People, or at least 46 per cent of people, which is the highest number since this Government came into power, think that David Cameron and George Osborne are the people "best placed to manage the economy". Only 28 per cent of people think Labour would do better. And it isn't just the professional middle classes, who think Labour's wrong, and the Tories are right. It's also the "C1s" and "C2s", which is what sociologists like to call the lower middle and skilled working class. And which everyone else, including the report which was all about it, now calls the "squeezed middle".
If you were the Labour leader, and had been the first person to talk about the "squeezed middle", which you first did in an interview more than a year ago, you might be feeling rather cross. You might think that you'd been the person who had coined the phrase, or at least nicked it from the thinktank who also wrote this report, and the first person to identify it as what politicians (and particularly politicians who have never been anywhere near a war) like to call a "battle ground".
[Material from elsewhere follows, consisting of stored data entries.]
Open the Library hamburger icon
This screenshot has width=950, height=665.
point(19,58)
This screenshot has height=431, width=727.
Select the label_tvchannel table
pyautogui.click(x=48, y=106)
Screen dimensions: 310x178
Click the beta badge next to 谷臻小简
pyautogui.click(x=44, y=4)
You might feel your cheeks go red when you remembered that particular interview, and how you came up with six different definitions of what the "squeezed middle" was, but you might think you'd come a long way since then. You might think, for example, of how you'd been really tough with the unions last week, and how you didn't mind that they'd been pissed off with you, because you knew that the "squeezed middle" was pissed off with them. And you might want to remind those colleagues who seemed to think that getting rid of you would solve all the Labour party's problems, that voters didn't seem to think any of your rivals in the party would do better. That they seemed to think, according to another new poll, that all of them, except, unfortunately, the brother you ousted, would do worse.
But what you might not realise was that the reason your party wasn't doing well in the polls, and the party in government was, even though it had made lots of U-turns, and seemed to be making quite a mess of the economy, wasn't because you didn't have a "vision", which is a word that politicians like to use at party political conferences, or because you didn't have a "narrative", which is a word that special advisers think means something to other people, but because you were very, very, very bad at tone. And because the party that was in power, and particularly the leader of the party that was in power, was very, very, very good at it. Was, in fact, much better at tone than anything else.
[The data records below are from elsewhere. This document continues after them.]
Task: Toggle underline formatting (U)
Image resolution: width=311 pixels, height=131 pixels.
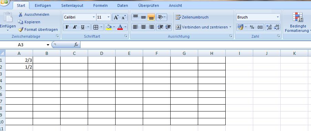Action: click(83, 27)
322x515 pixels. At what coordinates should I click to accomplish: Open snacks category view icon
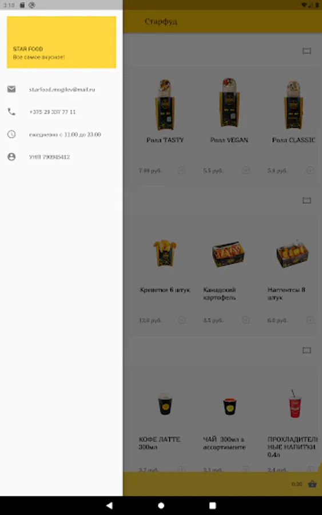(307, 200)
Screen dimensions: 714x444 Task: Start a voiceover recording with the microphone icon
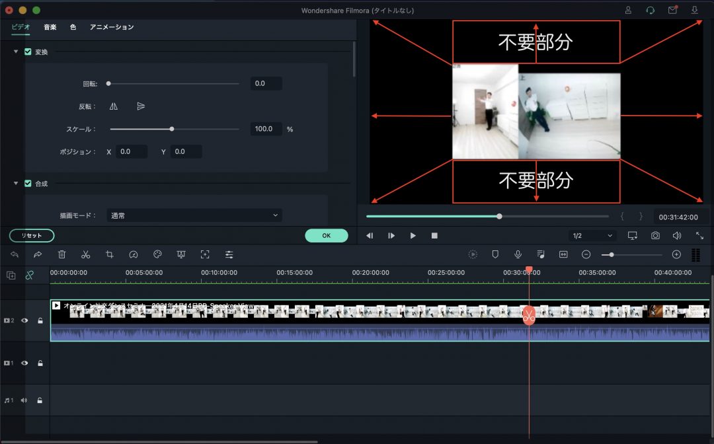[x=518, y=254]
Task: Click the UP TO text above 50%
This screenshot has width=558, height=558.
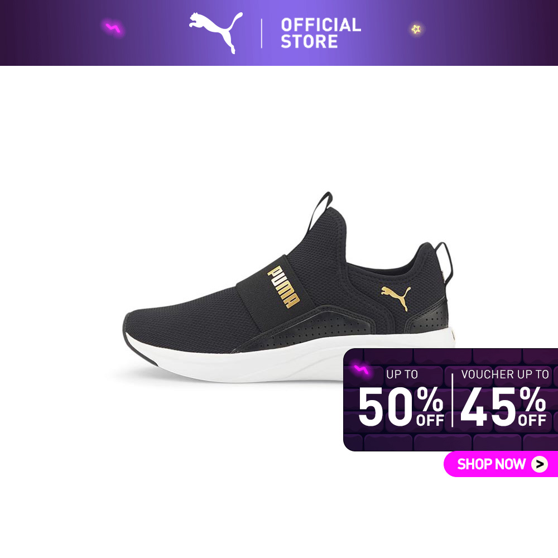Action: [x=402, y=374]
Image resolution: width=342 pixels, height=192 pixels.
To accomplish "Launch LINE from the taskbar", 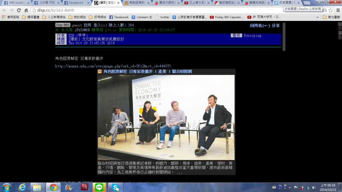I will 99,187.
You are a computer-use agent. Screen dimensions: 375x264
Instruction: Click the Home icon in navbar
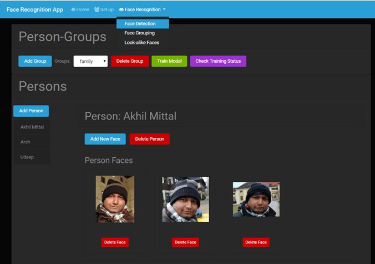pyautogui.click(x=73, y=9)
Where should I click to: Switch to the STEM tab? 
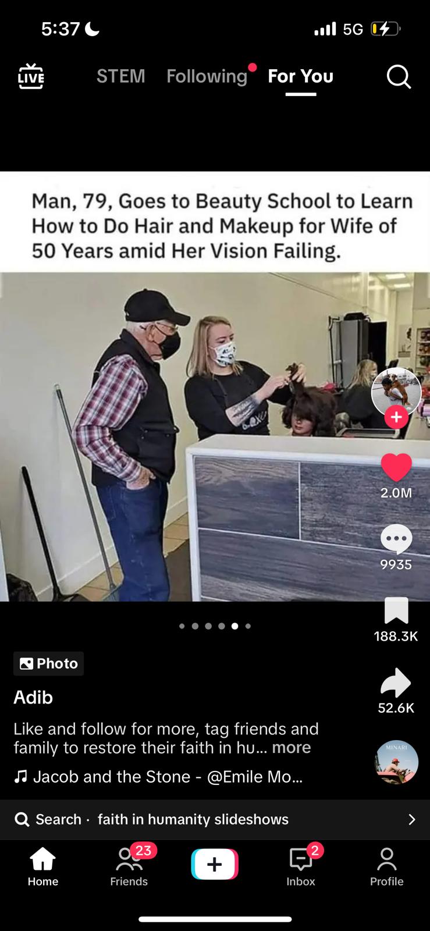[121, 76]
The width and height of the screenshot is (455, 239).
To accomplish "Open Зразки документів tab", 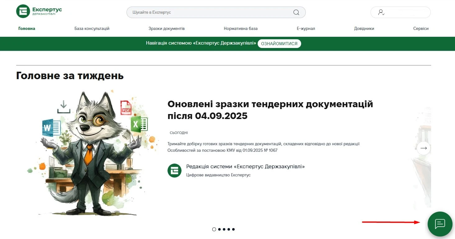I will click(x=167, y=28).
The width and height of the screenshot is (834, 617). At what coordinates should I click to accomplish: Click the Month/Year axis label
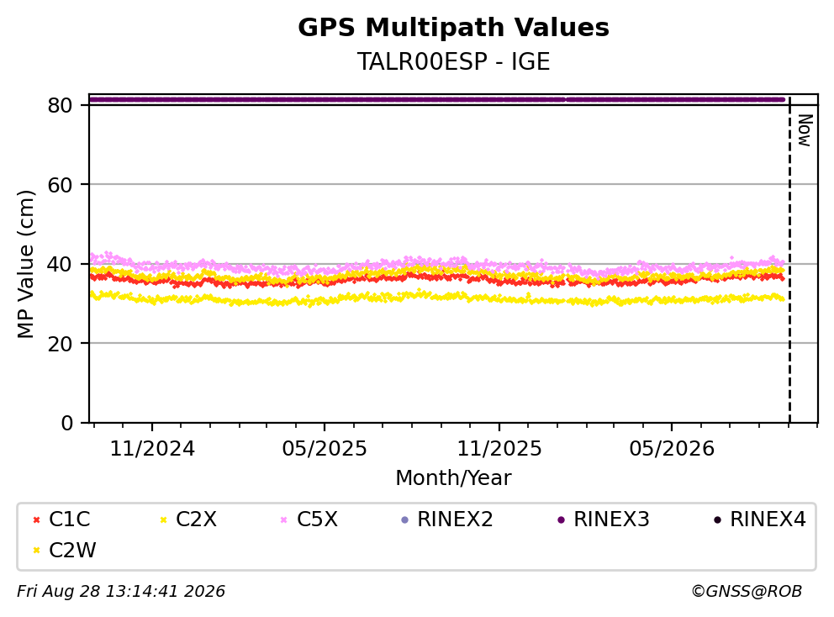pos(453,478)

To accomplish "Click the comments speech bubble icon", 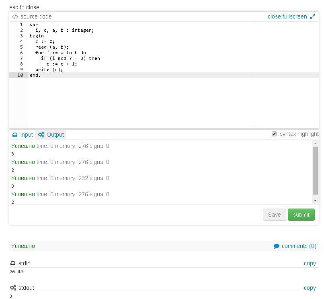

The leader of the party in power knows that life for the "squeezed middle" is looking pretty grim, but he also knows he can't do much about it. He can't, when everyone's economy is in a mess, wave a magic wand to make sure ours isn't. He can't suddenly revive a manufacturing sector that's in terminal decline. He can't, unless he changes his mind on the deficit, which seems to be the only thing he doesn't think he can change his mind about, create lots of jobs. What he can do, as he did in Asda on Monday, is tell the "squeezed middle" that people who don't work will no longer be better off than them. He can't spend more money, so he can only cheer people up by giving other people less.
When Labour came to power, after 18 years out of it, people believed them when they said things could only get better. Now, most people know they're quite likely to get worse. They don't want promises because they don't believe them. They prefer the even keel of quiet resignation to the roller coaster of false hope. What they seem to want, instead of people who might do some serious strategic thinking or long-term planning, which neither of the main parties seems to be offering, is a simple message, plainly delivered. What they seem to want, in other words, is someone who's good at PR. Which, rather depressingly, and perhaps for a while, they've got.